── Records shown
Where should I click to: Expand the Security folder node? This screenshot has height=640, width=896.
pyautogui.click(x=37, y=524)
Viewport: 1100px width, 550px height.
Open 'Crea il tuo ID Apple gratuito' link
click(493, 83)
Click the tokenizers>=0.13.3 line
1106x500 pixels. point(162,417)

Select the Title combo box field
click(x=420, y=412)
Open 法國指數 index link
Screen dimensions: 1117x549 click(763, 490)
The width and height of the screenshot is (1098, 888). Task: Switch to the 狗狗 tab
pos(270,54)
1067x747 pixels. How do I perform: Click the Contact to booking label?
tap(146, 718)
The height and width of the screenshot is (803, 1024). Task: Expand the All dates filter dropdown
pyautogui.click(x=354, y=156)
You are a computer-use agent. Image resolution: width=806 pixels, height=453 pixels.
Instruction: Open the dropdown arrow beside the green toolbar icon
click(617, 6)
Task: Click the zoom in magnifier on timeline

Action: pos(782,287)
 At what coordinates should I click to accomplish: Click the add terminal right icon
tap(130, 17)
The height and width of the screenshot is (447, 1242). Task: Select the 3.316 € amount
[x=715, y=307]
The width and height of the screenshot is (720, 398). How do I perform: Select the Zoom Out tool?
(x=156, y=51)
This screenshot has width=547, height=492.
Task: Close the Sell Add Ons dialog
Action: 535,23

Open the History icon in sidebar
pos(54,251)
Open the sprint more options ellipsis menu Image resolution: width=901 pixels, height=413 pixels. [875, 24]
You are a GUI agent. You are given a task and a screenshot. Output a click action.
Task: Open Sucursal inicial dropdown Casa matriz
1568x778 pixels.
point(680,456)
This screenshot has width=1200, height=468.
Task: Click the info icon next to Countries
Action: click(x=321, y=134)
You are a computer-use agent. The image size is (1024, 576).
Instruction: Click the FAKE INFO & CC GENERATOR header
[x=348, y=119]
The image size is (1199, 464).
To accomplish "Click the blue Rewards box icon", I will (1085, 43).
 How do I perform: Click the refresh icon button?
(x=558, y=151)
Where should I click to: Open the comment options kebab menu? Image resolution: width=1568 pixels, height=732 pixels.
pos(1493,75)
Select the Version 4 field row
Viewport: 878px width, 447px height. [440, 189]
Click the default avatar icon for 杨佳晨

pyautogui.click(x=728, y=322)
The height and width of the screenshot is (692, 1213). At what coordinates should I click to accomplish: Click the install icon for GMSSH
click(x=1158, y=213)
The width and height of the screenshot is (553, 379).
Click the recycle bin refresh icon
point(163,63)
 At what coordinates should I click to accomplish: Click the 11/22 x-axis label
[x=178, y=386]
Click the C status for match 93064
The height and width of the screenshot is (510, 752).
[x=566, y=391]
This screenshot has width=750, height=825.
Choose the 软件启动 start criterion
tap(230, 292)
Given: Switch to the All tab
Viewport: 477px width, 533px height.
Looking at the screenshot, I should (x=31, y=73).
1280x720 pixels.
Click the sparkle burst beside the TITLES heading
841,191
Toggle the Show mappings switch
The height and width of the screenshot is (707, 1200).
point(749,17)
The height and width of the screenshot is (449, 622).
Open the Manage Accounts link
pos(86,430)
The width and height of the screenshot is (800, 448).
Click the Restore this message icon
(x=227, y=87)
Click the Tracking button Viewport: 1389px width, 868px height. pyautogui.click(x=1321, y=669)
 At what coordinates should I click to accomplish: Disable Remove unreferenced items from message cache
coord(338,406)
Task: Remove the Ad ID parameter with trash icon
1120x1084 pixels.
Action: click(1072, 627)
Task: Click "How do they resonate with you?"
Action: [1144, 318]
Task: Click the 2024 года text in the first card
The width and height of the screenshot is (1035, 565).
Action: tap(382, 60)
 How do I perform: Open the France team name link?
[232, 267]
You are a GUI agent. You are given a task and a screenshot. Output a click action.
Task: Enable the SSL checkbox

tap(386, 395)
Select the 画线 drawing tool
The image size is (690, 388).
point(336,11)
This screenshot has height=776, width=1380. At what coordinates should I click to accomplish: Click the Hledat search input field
────
▶ **Required action**
Exactly as written, give again every line from the one containing "Select the 画线 drawing tool" through the last line of the material above, and no other lines.

▶ **Answer section**
Select the 画线 drawing tool
The image size is (690, 388).
point(336,11)
This screenshot has height=776, width=1380. At what coordinates should I click to accomplish: Click the Hledat search input field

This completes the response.